Ganz anders sieht das der Rechtsanwaltskammertag, der den Entwurf rundweg ablehnt. Die Verlängerung der Anmeldefrist auf 48 Stunden halten die Rechtsanwälte für einen "sachlich nicht gerechtfertigten Eingriff" in die Versammlungsfreiheit und auch die einwöchige Anmeldefrist ausländischer Teilnehmer ist ihrer Ansicht nach mit den Grundwerten der Verfassung "nicht in Einklang zu bringen". Auch die mögliche Untersagung einer Versammlung für die politische Tätigkeit von Drittstaatsangehörigen ist für die Rechtsanwälte "nicht praktikabel" und mit der Versammlungs- und Vereinigungsfreiheit "nicht in Einklang zu bringen".

Milder geben sich die Richter und Staatsanwälte in der Gewerkschaft Öffentlicher Dienst. Ihnen sind einige Begriffe in dem Entwurf zu unklar formuliert, so wie etwa jener der "Drittstaatsangehörigen", der nicht definiert sei. Auch das Außenministerium verweist darauf, dass damit üblicherweise Nicht-EU/EWR-Bürger gemeint sind und dieser Begriff daher enger gefasst wäre als jener der Vertreter "ausländischer Staaten".

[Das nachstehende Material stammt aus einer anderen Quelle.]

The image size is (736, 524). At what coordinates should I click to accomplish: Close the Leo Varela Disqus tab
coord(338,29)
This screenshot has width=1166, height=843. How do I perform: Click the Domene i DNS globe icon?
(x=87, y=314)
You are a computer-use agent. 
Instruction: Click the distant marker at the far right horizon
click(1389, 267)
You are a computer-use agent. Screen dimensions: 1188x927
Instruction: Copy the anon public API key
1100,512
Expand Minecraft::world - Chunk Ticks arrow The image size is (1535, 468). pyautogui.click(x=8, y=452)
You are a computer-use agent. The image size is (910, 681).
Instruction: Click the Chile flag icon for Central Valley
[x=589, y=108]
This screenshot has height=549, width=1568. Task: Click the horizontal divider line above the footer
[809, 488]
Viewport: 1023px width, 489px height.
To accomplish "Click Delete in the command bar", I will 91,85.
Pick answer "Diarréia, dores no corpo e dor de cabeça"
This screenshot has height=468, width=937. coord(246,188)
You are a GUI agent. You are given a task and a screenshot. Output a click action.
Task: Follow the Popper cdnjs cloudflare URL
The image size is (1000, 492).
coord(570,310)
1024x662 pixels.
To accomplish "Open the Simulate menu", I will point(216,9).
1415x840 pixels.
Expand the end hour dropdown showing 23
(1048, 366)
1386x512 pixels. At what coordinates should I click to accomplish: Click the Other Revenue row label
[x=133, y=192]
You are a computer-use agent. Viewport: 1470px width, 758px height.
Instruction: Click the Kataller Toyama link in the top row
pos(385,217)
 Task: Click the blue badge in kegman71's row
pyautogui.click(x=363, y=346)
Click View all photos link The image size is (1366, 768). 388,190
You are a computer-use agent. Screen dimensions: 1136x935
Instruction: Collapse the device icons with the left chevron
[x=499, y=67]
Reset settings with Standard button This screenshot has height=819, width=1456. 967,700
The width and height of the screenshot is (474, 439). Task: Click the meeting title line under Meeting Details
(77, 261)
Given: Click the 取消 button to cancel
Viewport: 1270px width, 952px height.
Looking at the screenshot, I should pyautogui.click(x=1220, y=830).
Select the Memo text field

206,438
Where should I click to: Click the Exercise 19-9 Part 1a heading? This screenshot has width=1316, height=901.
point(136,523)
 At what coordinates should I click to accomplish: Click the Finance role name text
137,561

Heftige Kritik üben auch verschiedene Sozialorganisationen. Die Interessensvertretung Gemeinnütziger Organisationen, die 49 Institutionen vertritt, lehnt den Entwurf ab und fordert stattdessen einen Dialog mit der Zivilgesellschaft. Dieser wäre "zielführender als rechtliche Graubereiche zu schaffen und politischer Willkür neue Möglichkeiten einzuräumen". Die Volkshilfe sieht ebenfalls keinen Anlass für die "beabsichtigte Einschränkung der Versammlungsfreiheit". Die Bundesjugendvertretung befürchtet, dass durch die Verlängerung der Anmeldefrist auf 48 Stunden das Recht zur öffentlichen Partizipation und Meinungsäußerung beschnitten werden könnte. Der Städtebund hält diese Fristverlängerung hingegen für "angemessen".